Activity
Repeat the records below exactly, beginning at the first line and finishing with the line that contains "[다운로드] (1266, 606)".

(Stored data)
━━━━━━━━━━

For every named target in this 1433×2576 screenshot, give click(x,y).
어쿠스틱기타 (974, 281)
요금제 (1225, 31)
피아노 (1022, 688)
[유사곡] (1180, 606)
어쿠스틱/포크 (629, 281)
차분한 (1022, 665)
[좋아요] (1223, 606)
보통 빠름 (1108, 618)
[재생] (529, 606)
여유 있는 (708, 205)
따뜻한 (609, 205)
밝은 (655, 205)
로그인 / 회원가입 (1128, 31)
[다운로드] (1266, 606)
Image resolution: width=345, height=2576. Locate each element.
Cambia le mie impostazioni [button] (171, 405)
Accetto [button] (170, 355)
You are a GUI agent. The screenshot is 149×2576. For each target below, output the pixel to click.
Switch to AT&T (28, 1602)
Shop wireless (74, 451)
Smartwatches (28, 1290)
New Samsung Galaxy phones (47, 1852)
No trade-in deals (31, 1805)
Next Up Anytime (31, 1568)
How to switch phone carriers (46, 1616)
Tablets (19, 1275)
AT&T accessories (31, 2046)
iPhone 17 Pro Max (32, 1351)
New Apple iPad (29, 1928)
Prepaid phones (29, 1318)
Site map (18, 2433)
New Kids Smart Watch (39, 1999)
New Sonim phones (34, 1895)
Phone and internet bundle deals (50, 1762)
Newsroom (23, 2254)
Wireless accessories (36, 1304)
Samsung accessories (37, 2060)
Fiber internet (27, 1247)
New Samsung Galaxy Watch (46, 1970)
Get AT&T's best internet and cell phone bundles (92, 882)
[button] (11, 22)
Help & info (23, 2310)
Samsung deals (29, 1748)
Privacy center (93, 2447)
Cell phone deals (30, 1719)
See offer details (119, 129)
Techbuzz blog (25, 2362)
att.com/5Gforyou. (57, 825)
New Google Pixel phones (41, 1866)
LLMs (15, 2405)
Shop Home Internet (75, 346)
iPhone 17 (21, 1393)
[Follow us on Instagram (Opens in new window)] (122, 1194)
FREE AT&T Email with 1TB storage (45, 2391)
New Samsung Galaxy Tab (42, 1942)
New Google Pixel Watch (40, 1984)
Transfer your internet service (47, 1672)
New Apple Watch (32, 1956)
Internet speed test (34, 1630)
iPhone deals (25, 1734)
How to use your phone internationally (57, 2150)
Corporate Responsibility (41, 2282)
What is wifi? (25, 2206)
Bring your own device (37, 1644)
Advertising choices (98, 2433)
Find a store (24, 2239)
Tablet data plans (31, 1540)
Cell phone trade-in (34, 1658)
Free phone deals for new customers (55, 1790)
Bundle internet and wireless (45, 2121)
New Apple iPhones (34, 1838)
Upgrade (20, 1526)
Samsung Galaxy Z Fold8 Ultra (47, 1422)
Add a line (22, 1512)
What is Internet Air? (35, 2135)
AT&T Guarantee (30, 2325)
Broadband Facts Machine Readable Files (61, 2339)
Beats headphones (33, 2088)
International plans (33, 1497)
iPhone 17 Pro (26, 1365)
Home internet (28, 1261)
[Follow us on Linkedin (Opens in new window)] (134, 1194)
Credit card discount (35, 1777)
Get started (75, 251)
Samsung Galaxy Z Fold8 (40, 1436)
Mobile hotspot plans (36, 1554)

━━━━━━━━━━

Output of the exercise
For every named target in this 1433×2576 screenshot, give click(x,y).
어쿠스틱기타 (974, 281)
요금제 (1225, 31)
피아노 (1022, 688)
[유사곡] (1180, 606)
어쿠스틱/포크 (629, 281)
차분한 (1022, 665)
[좋아요] (1223, 606)
보통 빠름 (1108, 618)
[재생] (529, 606)
여유 있는 (708, 205)
따뜻한 (609, 205)
밝은 (655, 205)
로그인 / 회원가입 (1128, 31)
[다운로드] (1266, 606)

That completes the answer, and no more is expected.